Il supermercato del futuro? Traccia gli acquisti

Nuove Tecniche Analisi Consumi 

Le ricerche di mercato condotte dalle principali catene di supermercati e non solo starebbero raggiungendo un superiore livello di dettaglio e di affidabilità anche grazie al supporto di tecnologie sempre più sofisticate, come ad esempio sistemi che consentano di tracciare i movimenti degli occhi dei clienti.

Secondo un recente articolo pubblicato dal Wall Street Journal, tale innovazione si inserisce in un filone di ricerca applicata molto consolidato: già da diverso tempo infatti buona parte delle più note catene di supermercati si servono di dettagliate forme di analisi automatica dei dati per intercettare con più precisione i gusti dei clienti. Uno dei principali filoni di ricerca il cui bacino applicativo si estende anche a tale contesto è noto come data mining e consiste, essenzialmente, nella ricostruzione di modelli a partire da dati grezzi.

In altre parole, partendo da una serie di dati apparentemente disordinati, si cerca di dedurre uno schema, che potrebbe essere formalizzato come una serie di regole, caratterizzate da un grado di affidabilità. Ad esempio, si può dedurre che, in una larga maggioranza dei casi, chi acquista un certo tipo di prodotto tende ad acquistare anche prodotti appartenenti a un altro genere.

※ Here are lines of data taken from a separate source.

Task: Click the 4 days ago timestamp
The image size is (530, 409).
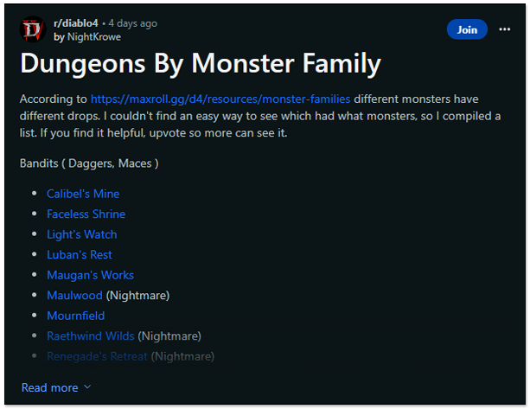Action: coord(133,22)
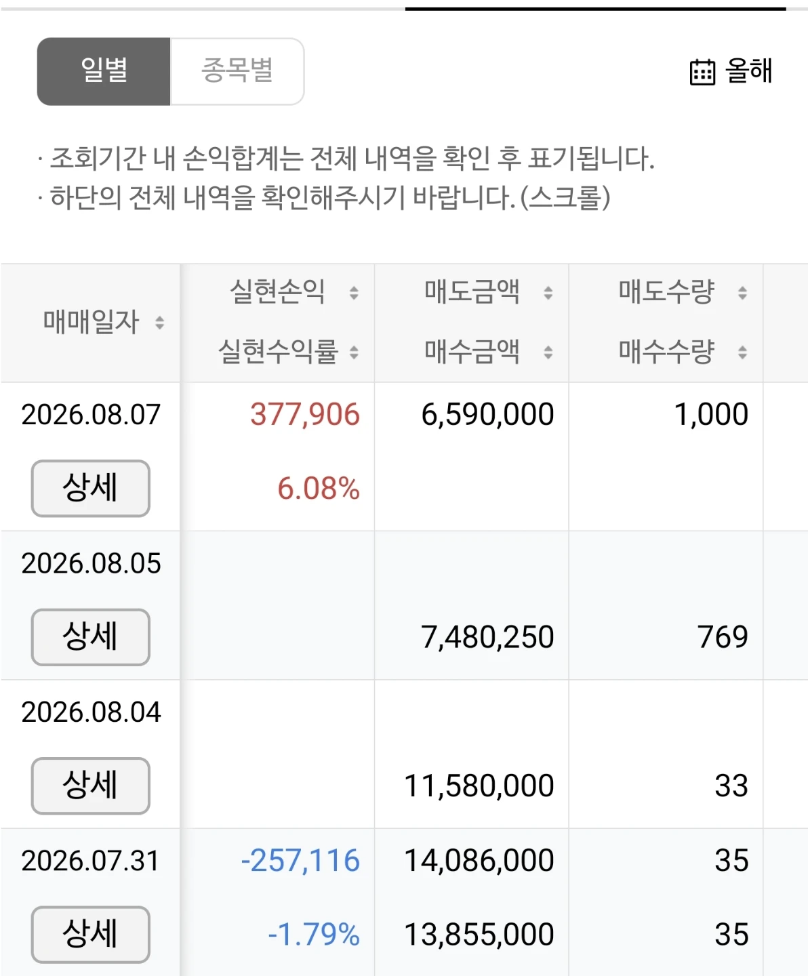Screen dimensions: 808x976
Task: Sort by 매수금액 arrows
Action: coord(548,352)
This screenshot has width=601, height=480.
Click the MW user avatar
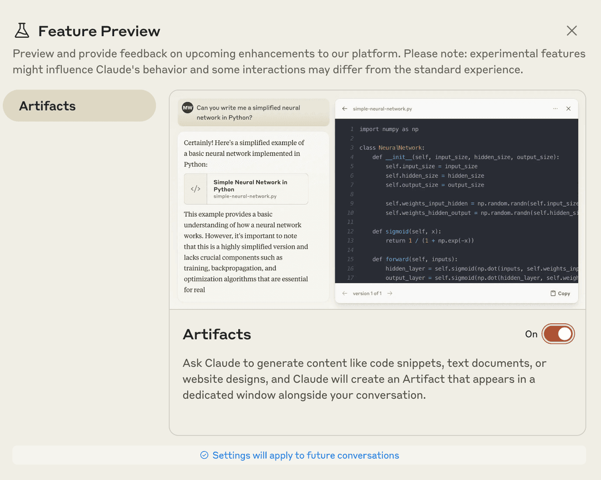(x=188, y=108)
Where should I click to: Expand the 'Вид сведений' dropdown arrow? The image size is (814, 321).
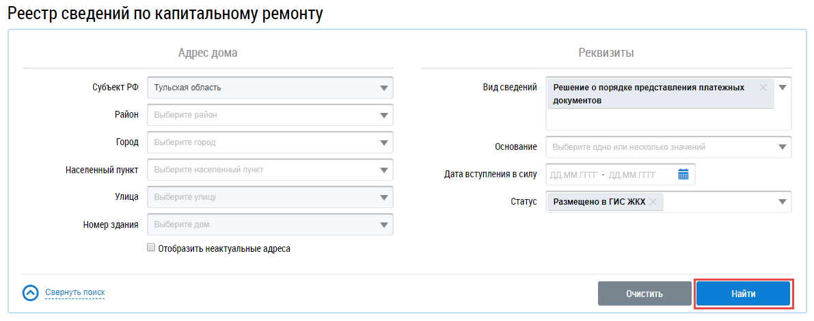pyautogui.click(x=783, y=88)
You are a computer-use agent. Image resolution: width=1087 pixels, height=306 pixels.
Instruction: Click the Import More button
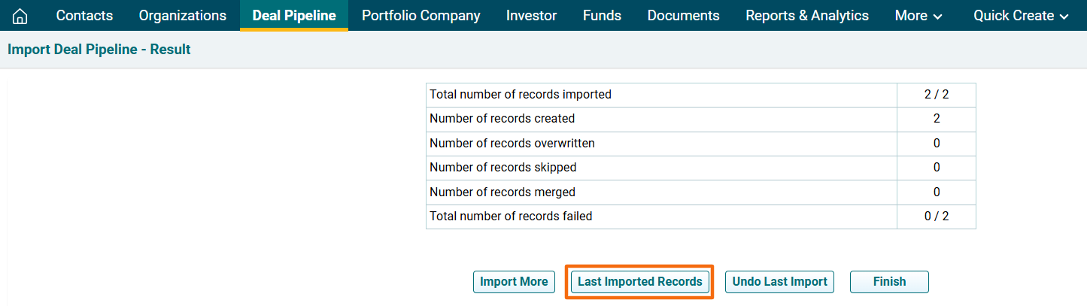[x=514, y=282]
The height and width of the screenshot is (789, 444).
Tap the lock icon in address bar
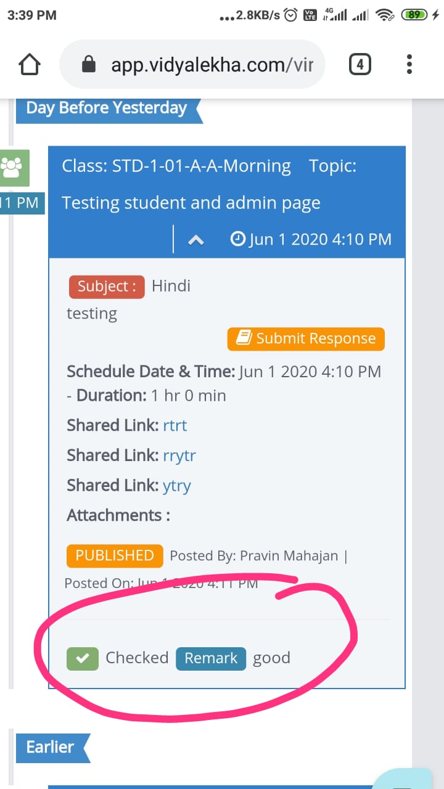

Sarà conveniente quindi posizionare queste due categorie di prodotti su scaffali vicini, in modo da incentivare ulteriormente la tendenza all’acquisto congiunto. I nuovi dispositivi di cui ci si comincia a servire aggiungono precisione a questo tipo di indagine, a prezzo forse di un maggiore livello di invasività per i clienti.

Attraverso sistemi di telecamere è infatti possibile seguire il movimento oculare di ciascun cliente, osservando quali siano le posizioni sugli scaffali su cui lo sguardo si posa più spesso, dunque le più appetibili. A seguito di una serie di osservazioni, è anche possibile produrre una sorta di mappa (possiamo osservarne un esempio in figura) dello scaffale, in cui il colore di ogni area rappresenta quanto spesso gli occhi dei consumatori si sono soffermati proprio in quella zona.

L’integrazione di questo genere di tecnologia con i software per l’elaborazione dati già esistenti condurrà, molto probabilmente, a stime sempre più precise e circostanziate circa gusti e abitudini dei clienti, fornendo anche numerosi spunti di ricerca, legati alla corretta formulazione di uno schema basato su informazioni di natura e provenienza sempre più eterogenea.